Beckenbauer, 66, lamented the “curse” Italy have over Germany at major tournaments – having remarkably still never beaten them in a competitive match – but believes reaching the semi-final was still a good achievement for a young team.
“I think we have too much respect (for Italy). The talk about the curse of Italy seemed to paralyse the players,” he wrote.
Soccer is a strange game, and how much history plays into contest like this is often overlooked. Germany remain unable to beat Italy in a meaningful game at this level, and it goes beyond the level of luck to a matter of psychology. Italy never appeared really challenged in this game, even when they made some nearly disastrous gaffes early on. But Germany did grow flustered, as if they believed not only that they were destined to win the game – but that there was no way they should be losing it so early on.
Often overlooked. Yes, if only someone besides every lazy staff writer covering the sport, every studio analyst on ESPN and the ghost of Oswald Spengler had dared to broach the possibility that a mystical sense of historical destiny was more relevant than the mundane details of the particular match in question.
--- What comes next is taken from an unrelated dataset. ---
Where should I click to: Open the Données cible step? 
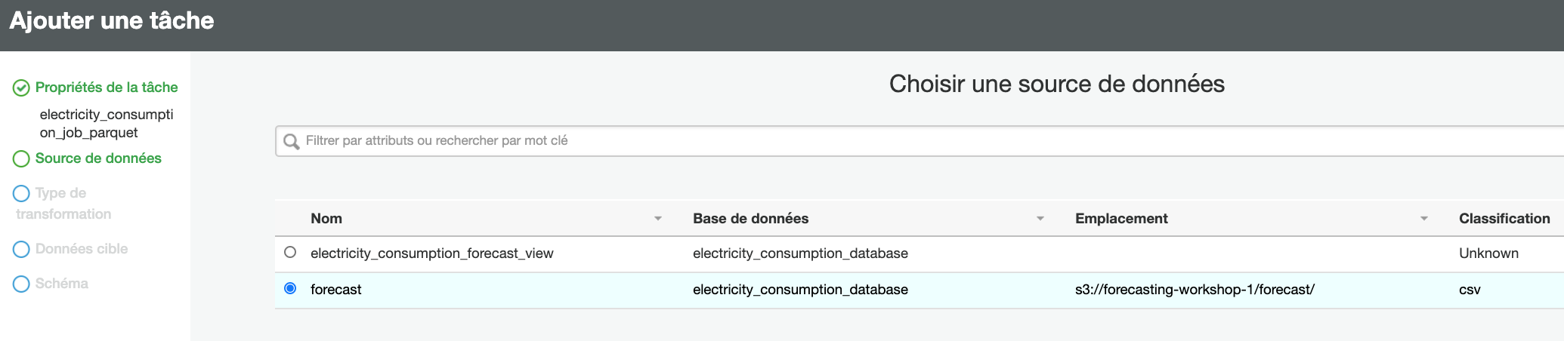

There’s simply no precedent for a better team being upset by an underdog, and with a statistical sample stretching right to the cusp of high single digits, what other conclusion could any reasonable person draw?
I want you all to bookmark this post, in case I need someone to present it as evidence in my defense after I finish my killing spree and wind up sitting in court, drooling, kicking at imaginary soccer balls and gibbering incoherently about the difference between causation and correlation in response to the judge’s questions.